As mentioned above, sample no. 9 was characterized by the highest air permeability values, which were between 1.72 and 2.44 mm/s (when the pressure drop was 1500–2500 Pa). Regardless of the fact that it is an infinitely greater result than for the other samples, the air permeability of this sample is still very low. The results are equal to 0 mm/s when tested according to ISO 9237:1995 [16] and PIA-C-44378 [17].

Based on the Table 3 and Figure 4, the maximal forces during elongation were the greatest for the samples no. 9 and 10 (parachute fabrics); their values were between 40 and 42 daN.

The paraglider samples were characterized by slightly decreased mechanical properties compared to the parachute samples. The highest values presented by samples no. 2, 5, and 6 (the breaking forces were around: 35 daN). The lowest mechanical strengths were presented by samples no. 4 and 8 (value of force around 25 daN and less). Increasing the value of breaking forces is associated with increasing mass of the samples.

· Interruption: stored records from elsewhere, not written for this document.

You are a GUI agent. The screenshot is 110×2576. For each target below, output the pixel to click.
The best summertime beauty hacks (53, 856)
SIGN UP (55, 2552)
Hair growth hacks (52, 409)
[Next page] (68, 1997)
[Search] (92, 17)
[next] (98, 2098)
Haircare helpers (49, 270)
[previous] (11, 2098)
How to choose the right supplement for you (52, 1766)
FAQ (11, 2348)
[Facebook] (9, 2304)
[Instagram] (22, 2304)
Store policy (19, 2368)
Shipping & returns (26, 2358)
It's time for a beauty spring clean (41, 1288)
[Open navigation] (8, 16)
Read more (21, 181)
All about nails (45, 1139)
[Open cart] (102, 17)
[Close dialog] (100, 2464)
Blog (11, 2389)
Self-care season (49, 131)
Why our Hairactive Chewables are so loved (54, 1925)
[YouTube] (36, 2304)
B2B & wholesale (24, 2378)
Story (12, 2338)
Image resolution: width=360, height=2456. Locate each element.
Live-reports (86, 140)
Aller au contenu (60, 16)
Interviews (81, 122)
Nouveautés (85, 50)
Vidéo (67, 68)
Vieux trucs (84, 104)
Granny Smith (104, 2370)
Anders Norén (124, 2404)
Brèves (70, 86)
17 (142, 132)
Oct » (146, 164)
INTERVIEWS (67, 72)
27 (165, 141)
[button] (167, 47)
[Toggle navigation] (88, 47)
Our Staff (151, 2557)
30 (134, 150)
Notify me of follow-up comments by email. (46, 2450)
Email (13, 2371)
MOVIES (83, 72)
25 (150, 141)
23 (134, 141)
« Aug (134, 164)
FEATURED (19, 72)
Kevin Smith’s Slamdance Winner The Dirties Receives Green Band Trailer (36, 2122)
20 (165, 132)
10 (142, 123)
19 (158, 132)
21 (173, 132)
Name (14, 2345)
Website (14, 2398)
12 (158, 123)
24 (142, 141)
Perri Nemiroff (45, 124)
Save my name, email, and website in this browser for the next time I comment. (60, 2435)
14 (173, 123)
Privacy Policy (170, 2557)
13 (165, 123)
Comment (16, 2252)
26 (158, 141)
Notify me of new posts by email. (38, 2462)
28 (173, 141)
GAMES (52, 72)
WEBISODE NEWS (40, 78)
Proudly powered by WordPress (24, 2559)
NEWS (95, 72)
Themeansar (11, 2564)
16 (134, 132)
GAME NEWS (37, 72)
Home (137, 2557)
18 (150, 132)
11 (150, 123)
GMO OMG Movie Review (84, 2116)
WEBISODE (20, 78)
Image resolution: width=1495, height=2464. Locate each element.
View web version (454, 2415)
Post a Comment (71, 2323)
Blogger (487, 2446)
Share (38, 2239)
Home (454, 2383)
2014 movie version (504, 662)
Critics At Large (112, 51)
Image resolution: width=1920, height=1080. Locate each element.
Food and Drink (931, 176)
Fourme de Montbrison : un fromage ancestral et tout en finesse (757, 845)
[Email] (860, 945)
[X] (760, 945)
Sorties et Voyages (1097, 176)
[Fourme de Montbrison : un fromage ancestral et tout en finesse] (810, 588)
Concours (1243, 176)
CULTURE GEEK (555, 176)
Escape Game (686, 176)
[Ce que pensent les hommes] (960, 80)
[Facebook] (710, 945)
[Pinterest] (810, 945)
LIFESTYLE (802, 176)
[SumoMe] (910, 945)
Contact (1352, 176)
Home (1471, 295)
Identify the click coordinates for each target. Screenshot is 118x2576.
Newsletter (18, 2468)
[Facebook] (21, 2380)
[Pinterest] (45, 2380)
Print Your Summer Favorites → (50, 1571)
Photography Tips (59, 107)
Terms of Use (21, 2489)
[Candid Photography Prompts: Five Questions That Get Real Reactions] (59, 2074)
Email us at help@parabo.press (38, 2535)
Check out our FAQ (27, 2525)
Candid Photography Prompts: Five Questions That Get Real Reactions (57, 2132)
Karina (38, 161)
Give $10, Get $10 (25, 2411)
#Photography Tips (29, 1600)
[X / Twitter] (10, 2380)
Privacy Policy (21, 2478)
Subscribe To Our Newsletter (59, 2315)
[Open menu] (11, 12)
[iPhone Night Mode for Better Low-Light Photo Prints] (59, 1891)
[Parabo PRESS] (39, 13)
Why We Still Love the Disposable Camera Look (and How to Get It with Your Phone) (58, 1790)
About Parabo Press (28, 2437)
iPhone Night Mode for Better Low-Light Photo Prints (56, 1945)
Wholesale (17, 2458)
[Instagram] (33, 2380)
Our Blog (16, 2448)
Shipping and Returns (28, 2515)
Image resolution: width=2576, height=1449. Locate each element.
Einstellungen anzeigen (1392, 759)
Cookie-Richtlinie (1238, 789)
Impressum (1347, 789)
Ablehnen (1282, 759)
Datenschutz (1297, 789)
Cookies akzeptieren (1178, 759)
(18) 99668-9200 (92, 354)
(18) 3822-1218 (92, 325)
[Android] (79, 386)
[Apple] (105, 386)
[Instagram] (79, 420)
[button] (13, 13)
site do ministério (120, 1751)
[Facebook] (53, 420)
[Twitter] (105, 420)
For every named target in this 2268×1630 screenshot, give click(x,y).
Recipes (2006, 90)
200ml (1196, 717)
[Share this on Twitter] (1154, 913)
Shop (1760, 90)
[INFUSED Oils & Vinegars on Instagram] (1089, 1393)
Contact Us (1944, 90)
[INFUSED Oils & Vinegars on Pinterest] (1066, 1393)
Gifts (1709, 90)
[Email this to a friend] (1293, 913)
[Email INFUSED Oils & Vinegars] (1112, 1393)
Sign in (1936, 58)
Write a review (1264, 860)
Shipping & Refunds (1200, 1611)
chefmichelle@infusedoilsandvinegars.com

Due to the biggest differences between characteristics of fabrics 4, 6, 9, and 10, they were chosen for further calculations in the ANSYS Structural program.

In order to exploit the above-described strength characteristics for the further computational calculations, it was necessary to determine Young’s modulus of the chosen materials. Young’s modulus is the most important indicator for this type of calculation; the others are density, thickness, tensile strength, Poisson’s ratio, and shear modulus. However, the available laboratory tests did not allow for determination of the two last parameters in a simple way. As, in fact, they do not influence the final results significantly, the Poisson’s ratio and Shear modulus were assumed based on the literature regarding other nylon fabrics with similar characteristics [26,27].

Young’s modulus is a mechanical property describing the stiffness of a considered material when a force is applied lengthwise. Its formula is the following:

$$E=\frac{\sigma }{\epsilon }$$

(3)

where:

E—Young’s modulus, pressure units

σ—Uniaxial stress, pressure units

ε—Strain, dimensionless

The stress (σ) is calculated based on the force and the area of the sample; the area can be calculated based on the width and the thickness of the considered sample.

The force and elongation values were compiled in the Table 3.

However, based on Figure 5, the tensile curve graph has no linear characteristic from the starting point of the test. It is caused by a characteristic structure of woven materials in which the yarns interlace each other [27]. The first section of the graph (before point A) describes straightening of the yarn before the actual tensile.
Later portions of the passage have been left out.